Sebenarnya, meskipun dari segi kuantitas, kita kalah, namun kalau kualitas wakil kita (gereja) cukup kuat, maka pasti kekuatan politik kristen bisa “mewarnai” dan “menggarami” pentas politik nasional. Namun, dewasa ini banyak keluhan dan problematika yang dihadapi misalnya saja pertentangan dalam partai Kristen maupun kritikan terhadap kualitas baik leadership, moralitas maupun skill dari kader-kader Kristen yang cenderung muncul secara instan sehingga kurang matang dalam performance politik.
Hal lainnya yang perlu dicermati saat ini, adalah kuatnya faktor figur dalam pencalonan anggota legislatif. Persoalan kita adalah: seberapa kuat dan signifikan gereja mampu mendidik figur-figur yang bisa diharapkan untuk tampil di pentas politik ? Saya belum melihat usaha sistematis dari institusi gereja untuk menyiapkan kader ke pentas politis. Kalaupun ada menurut saya, hal itu masih jauh dari ‘sistematis’.
Dengan kondisi sekarang ini, bagaimana sebaiknya gereja bersikap ?
Memperhatikan kondisi politik sekarang dan juga mencoba memahami tugas dan panggilan gereja serta kepentingan gereja, maka secara strategis menurut hemat saya, ada beberapa pilihan strategis yang dapat di”main”kan gereja baik secara institusi ataupun warga gereja.
1. Doa syafaat politik. Mendoakan proses politik maupun aktifitas pemerintahan.
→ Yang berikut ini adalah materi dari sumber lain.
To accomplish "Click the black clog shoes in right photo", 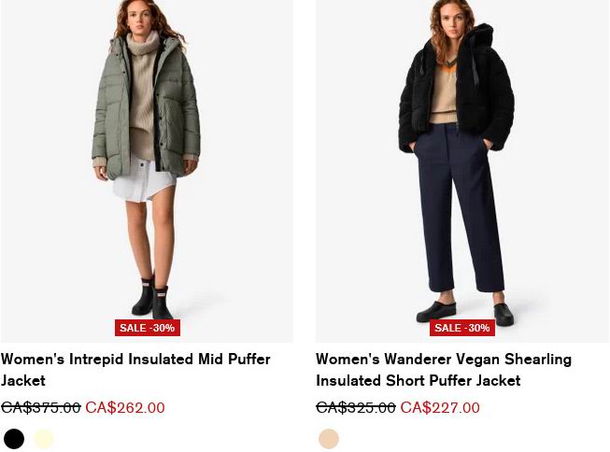I will click(465, 312).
2. Pastoral politik. Senantiasa melakukan pendampingan kepada warga gereja yang terjun di pentas politik agar supaya tetap mengacu pada prinsip Pemerintahan Allah / Kerajaan Allah, dimana kehendak Tuhanlah - sebagai Raja di atas segala raja - yang menjadi acuan dalam sikap dan proses politik. Alkitab sebenarnya telah menunjukan pembagian tugas sebagai pastor dan tugas sebagai umat atau warga gereja (band. Ef. 4:11,12), ibarat sutradara dan aktor. Namun seringkali sutradara juga ingin menjadi aktor. Terjadilah banyak pendeta ingin terjun langsung berpolitik.
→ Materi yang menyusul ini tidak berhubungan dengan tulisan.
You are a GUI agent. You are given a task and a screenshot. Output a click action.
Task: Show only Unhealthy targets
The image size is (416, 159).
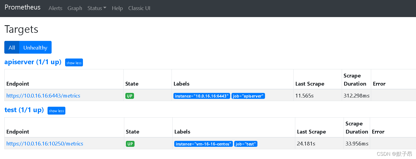(35, 47)
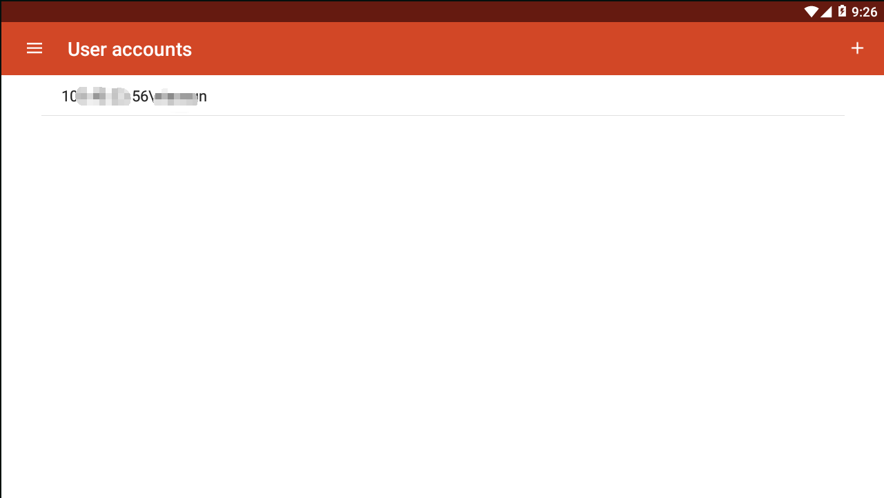The image size is (884, 498).
Task: Tap the empty dark status bar area
Action: point(400,11)
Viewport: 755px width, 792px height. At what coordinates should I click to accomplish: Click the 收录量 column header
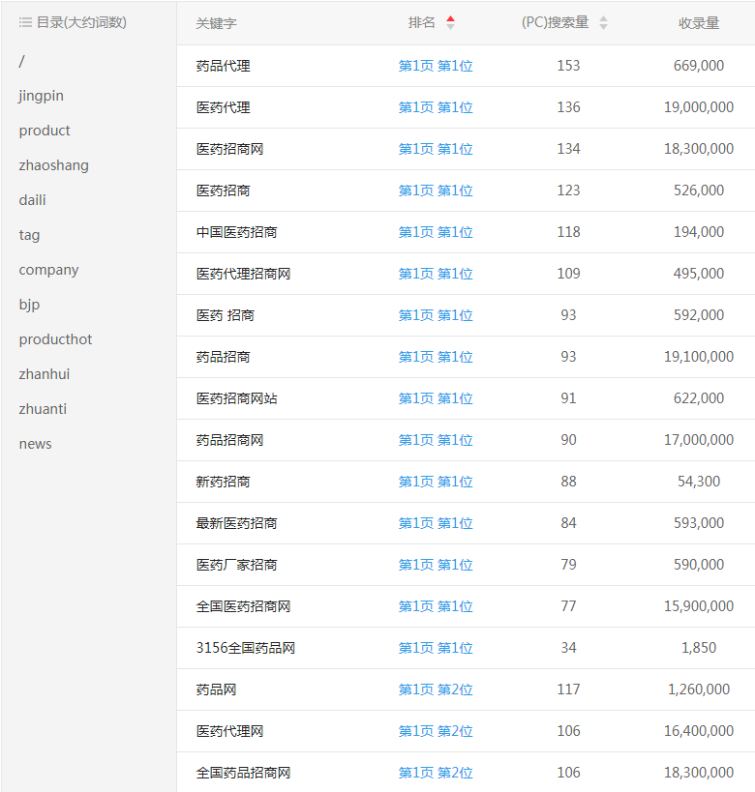[698, 23]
3. Profesi politik. Ini adalah tanggung jawab warga gereja yang terjun langsung dalam politik praktis. Dalam era multi partai, terbuka banyak peluang bagi kita untuk menempatkan kader Kristen di pentas politik. Alangkah baiknya jika peluang itu diraih dengan merebut posisi-posisi strategis. Tapi persoalannya: seberapa banyak kader yang disiapkan gereja ???
Partai dapat menjadi alat perjuangan politik warga gereja (tidak harus partai Kristen). Sesuai fungsinya maka kita dapat memanfaatkan proses agregasi politik untuk melahirkan kebijakan politik atau agenda politik yang sesuai dengan kepentingan Kristen / gereja yaitu yang menghamba kepada kehendak Tuhannya.
4. Suara kenabian gereja. Dalam konteks ini gereja harus menjadi sebuah movement untuk menyatakan hal-hal yang menurut gereja tidak sesuai dengan kehendak Tuhan. Ya katakan ya, tidak katakan tidak !!! Gereja harus berada dalam posisi sosial control terhadap negara / pemerintah untuk menyatakan keadilan dan kebenaran, mengangakat yang lemah mewujudkan kesejahteraan.
5. Ajaran politik. Dogma politik gereja harus benar-benar jelas dan di”darat”kan kepada umat / warga gereja. Agar supaya warga gereja tidak salah langkah.